魅惑的なひとたちがいて、常に誘惑している一方、
その他は幕にへばりついている。
運命もなければ誠実さもない、
あるのは引きつけ合う肉体だ。
いかなる愛着もなく、なんてったって同情もなしに、
ひとは演じ、ひとは引き裂く。
魅惑的で、ゆえに愛されるひとたちがいる——
絶頂を経験するだろうひとたち。
だけどそれ以外のひとたちはたいていうんざりしていて隠すものなど何もなく、
幻想さえ抱かなくなった——
孤独だけがある、それを募らせるは
女どものふしだらな悦び——
確信だけがある。「おれ向けじゃない」、
暗く些細な惨劇。
彼らは死ぬだろうそれは確かだすこし白けて、
抒情的な夢想もなく——
彼らは徹底的に自己嫌悪するだろう、
それは機械的になされるだろう。
ぼくは訴えかける、決して愛されなかったすべてのひとたちに、
好かれることのできなかったすべてのひとたちに——
ぼくは訴えかける、解放された性愛、
ありふれた快楽に参加できない者たちに。
何も恐れるな、友よ、あなた方の喪失は些細なものだ。
愛はどこにも存在しないのだから。
あるのは、あなたたちを被害者にする残酷なゲームだけ、
専門家たちのゲーム。
・タイトルに「愛」を連続させているのは、二種類の愛があるということか。真実の愛とゲームでしかない愛、あるいはスクリーン内(得る者)とスクリーン外(得られない者)の対比。

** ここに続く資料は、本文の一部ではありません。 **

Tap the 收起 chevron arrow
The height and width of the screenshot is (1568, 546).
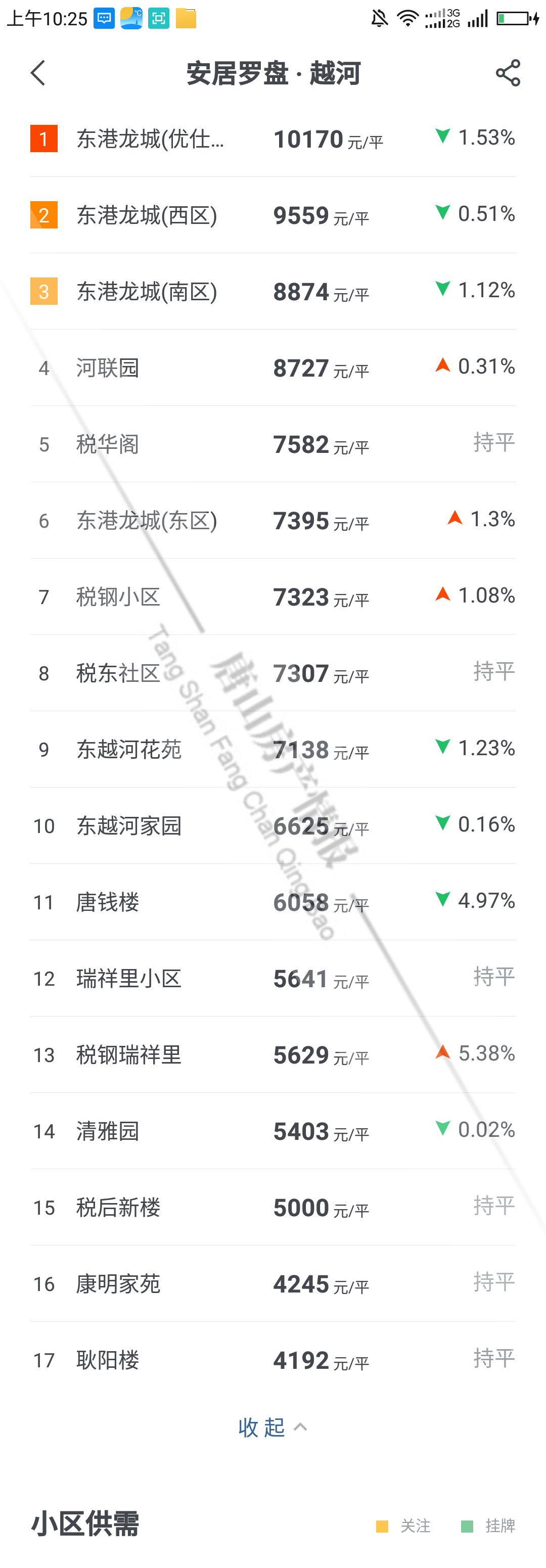tap(301, 1427)
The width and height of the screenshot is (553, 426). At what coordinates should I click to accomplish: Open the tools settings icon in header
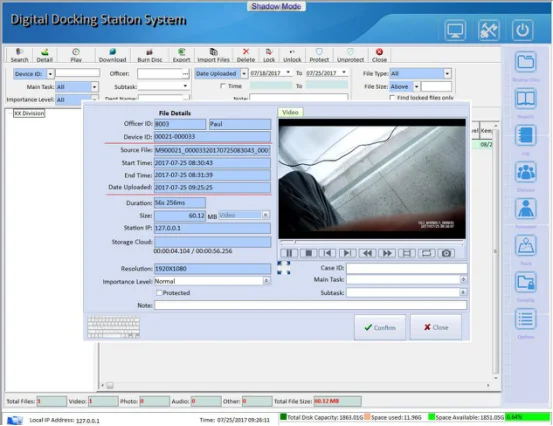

・年金生活者たちは、ポルノ映画の演者たちだけでなく、若者一般とも対比されているのではないか。
・スクリーンに映される情事は手に入らないものだが、その情事はゲームでしかなく、そもそも愛はもはや存在しない。
・幻想や誘惑にうんざりした人々の姿は「混乱へのアプローチ」で分析されている状況と似ている。
・愛は存在しないから恐れるな、という表現は、『生きてあり続けること』の「幸福を怖がるな、それは存在しないのだから」という文言と似ている。
・「ゲーム」と訳した« jeu »は、「演技」と考えてもいいかもしれない。